Imagine a full 1,500 liter water tank that springs a leak, losing 2 liters per minute. We could represent the number of liters left in the tank with the expression \(\text-2x+1,\!500\), where \(x\) represents the number of minutes the tank has been leaking.

Now imagine at the same time, a second tank has 300 liters and is being filled at a rate of 6 liters per minute. We could represent the amount of water in liters in this second tank with the expression \(6x+300\), where \(x\) represents the number of minutes that have passed.

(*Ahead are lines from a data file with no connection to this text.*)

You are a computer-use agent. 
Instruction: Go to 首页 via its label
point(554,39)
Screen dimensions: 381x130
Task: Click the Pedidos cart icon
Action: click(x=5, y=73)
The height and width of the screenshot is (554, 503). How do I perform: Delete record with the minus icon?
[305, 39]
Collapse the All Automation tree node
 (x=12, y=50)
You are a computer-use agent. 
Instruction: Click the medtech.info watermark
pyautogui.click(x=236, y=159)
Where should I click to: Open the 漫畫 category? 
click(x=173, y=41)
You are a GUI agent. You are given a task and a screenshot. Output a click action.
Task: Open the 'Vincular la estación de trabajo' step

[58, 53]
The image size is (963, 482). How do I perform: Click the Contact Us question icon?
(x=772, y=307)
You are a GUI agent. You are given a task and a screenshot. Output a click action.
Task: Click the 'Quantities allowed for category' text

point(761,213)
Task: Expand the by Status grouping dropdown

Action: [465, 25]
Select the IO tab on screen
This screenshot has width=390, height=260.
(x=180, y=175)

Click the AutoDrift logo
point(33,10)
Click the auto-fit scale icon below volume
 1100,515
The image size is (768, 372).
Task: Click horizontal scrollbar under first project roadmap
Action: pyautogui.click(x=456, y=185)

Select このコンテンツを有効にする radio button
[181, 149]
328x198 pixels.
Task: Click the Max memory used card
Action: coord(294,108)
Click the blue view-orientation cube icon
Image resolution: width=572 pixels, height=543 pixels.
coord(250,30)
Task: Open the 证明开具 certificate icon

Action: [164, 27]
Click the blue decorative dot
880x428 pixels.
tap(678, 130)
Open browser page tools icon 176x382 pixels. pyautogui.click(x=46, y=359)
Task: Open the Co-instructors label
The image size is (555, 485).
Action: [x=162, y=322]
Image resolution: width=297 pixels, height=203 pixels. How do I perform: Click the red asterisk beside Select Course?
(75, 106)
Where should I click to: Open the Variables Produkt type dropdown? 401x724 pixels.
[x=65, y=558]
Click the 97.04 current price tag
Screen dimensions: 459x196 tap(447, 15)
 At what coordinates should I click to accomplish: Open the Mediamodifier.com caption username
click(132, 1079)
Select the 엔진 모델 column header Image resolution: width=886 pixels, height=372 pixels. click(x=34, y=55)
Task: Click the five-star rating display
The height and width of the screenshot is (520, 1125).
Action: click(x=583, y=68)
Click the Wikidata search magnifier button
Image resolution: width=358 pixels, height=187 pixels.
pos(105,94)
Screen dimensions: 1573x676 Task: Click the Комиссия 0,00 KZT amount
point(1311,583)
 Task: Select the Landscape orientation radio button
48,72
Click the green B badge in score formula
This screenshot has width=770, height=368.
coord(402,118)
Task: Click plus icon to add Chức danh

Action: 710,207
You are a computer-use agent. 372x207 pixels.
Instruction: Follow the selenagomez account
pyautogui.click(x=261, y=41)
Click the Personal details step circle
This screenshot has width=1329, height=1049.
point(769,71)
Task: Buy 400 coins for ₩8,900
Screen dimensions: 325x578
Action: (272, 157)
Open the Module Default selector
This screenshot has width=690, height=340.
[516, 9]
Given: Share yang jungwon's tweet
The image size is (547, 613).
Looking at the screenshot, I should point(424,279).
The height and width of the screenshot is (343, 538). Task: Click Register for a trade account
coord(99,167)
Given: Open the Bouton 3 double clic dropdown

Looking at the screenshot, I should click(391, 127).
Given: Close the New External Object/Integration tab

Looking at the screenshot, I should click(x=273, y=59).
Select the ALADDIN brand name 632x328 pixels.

Since one tank is losing water and the other is gaining water, at some point they will have the same amount of water—but when? Asking when the two tanks have the same number of liters is the same as asking when \(\text-2x+1,\!500\) (the number of liters in the first tank after \(x\) minutes) is equal to \(6x+300\) (the number of liters in the second tank after \(x\) minutes),

\(\text-2x+1,\!500=6x+300.\)

Solving for \(x\) gives us \(x=150\) minutes. So after 150 minutes, the number of liters of the first tank is equal to the number of liters of the second tank. But how much water is actually in each tank at that time? Since both tanks have the same number of liters after 150 minutes, we could substitute \(x=150\) minutes into either expression.

Using the expression for the first tank, we get \(\text-2(150)+1,\!500\) which is equal to \(\text-300+1,\!500\), or 1,200 liters.

If we use the expression for the second tank, we get \(6(150)+300\), or just \(900+300\), which is also 1,200 liters. That means that after 150 minutes, each tank has 1,200 liters.